**Material shown**
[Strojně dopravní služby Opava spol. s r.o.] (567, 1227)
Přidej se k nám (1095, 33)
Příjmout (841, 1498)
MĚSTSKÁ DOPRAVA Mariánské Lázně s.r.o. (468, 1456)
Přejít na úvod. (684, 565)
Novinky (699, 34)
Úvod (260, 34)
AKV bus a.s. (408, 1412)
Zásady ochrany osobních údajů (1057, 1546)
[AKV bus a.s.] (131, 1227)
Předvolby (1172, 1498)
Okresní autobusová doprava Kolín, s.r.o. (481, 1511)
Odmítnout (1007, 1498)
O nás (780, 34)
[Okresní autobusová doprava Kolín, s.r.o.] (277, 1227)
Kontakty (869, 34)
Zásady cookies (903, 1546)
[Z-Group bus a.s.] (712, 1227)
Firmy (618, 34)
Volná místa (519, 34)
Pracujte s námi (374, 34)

**Task requirements**
The entries are to be duplicated exactly, with nothing changed.

**Solution**
[Strojně dopravní služby Opava spol. s r.o.] (567, 1227)
Přidej se k nám (1095, 33)
Příjmout (841, 1498)
MĚSTSKÁ DOPRAVA Mariánské Lázně s.r.o. (468, 1456)
Přejít na úvod. (684, 565)
Novinky (699, 34)
Úvod (260, 34)
AKV bus a.s. (408, 1412)
Zásady ochrany osobních údajů (1057, 1546)
[AKV bus a.s.] (131, 1227)
Předvolby (1172, 1498)
Okresní autobusová doprava Kolín, s.r.o. (481, 1511)
Odmítnout (1007, 1498)
O nás (780, 34)
[Okresní autobusová doprava Kolín, s.r.o.] (277, 1227)
Kontakty (869, 34)
Zásady cookies (903, 1546)
[Z-Group bus a.s.] (712, 1227)
Firmy (618, 34)
Volná místa (519, 34)
Pracujte s námi (374, 34)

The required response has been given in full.